Eric Clapton hasn’t backed down from his anti-vax beliefs in recent months. Along with releasing several songs protesting lockdowns in collaboration with Van Morrison, Clapton refused to play shows which require proof of vaccination against COVID-19. Now, in order to explain why people were made at him for his music, the former Cream guitarist began spewing off a debunked theory about “mass hypnosis” and “subliminal” YouTube advertisements.
The musician recently sat down for an interview with The Real Music Observer, which was ironically uploaded to YouTube. Clapton says he was “mystified” that he “seemed to be the only person” who thought protesting lockdown measures was “exciting, or even appropriate.” But instead of understand why he was in the minority on the issue, it made Clapton want to protest even more. “I’m cut from the cloth where if you tell me I can’t do something, I really wanna know why I can’t do it,” he said.
Clapton then began launching into a theory about “mass hypnosis formation,” which was apparently the only explanation why people didn’t like his anti-lockdown music. After learning about the theory, he “started seeing it everywhere,” including on YouTube (it seems Clapton’s “mass hypnosis formation” doesn’t include anything about confirmation bias, huh?). “I remembered seeing little things on YouTube which were like subliminal advertising; it had been going on for a long time — that thing about ‘you will own nothing and you will be happy,” he said. Clapton continued:
“I thought, ‘What’s that mean?’ And bit by bit, I put a rough kind of jigsaw puzzle together, and that made me even more resolute. And so I went from that to looking at the news stuff that was coming out in England and the UK. We have BBC, and it used to be an impartial commentary on world affairs and state affairs. And suddenly it was completely one-way traffic about following orders and obedience.”

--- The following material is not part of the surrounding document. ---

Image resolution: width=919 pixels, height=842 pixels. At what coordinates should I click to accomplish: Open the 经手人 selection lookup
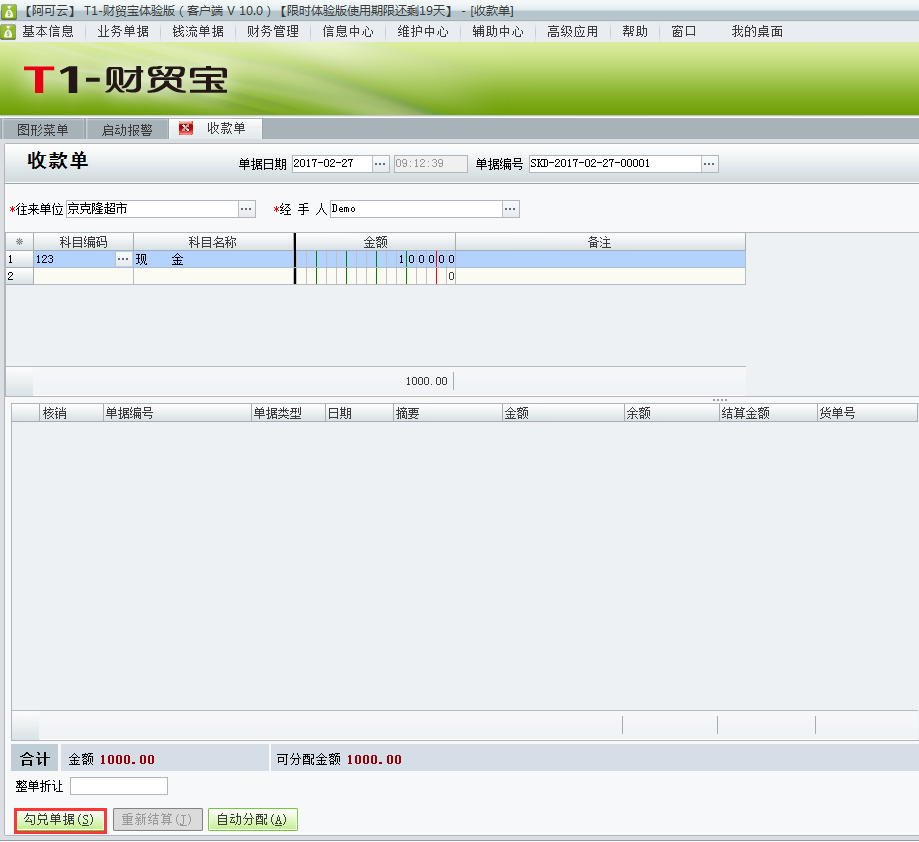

The musician’s “mass hypnosis formation” theory, which is actually called the “mass formation psychosis” theory, is a term that has been seen spreading across the anti-vax corners of the internet as a way of explaining why so many people are willing to follow “strange” behavior, like health and safety guidelines about COVID-19 or waiting in line to get tested. It comes as no surprise that the theory was originally popularized thanks to The Joe Rogan Experience podcast. Rogan invited the theory’s inventor, Dr. Robert Malone, on the show, where he claimed that “mass formation psychosis” is spreading across the globe. After the episode with Malone was released, over 250 scientists and medical, professionals, professors, and science communicators wrote an open letter to Spotify, asking the streaming giant to de-platform Rogan for spreading misinformation.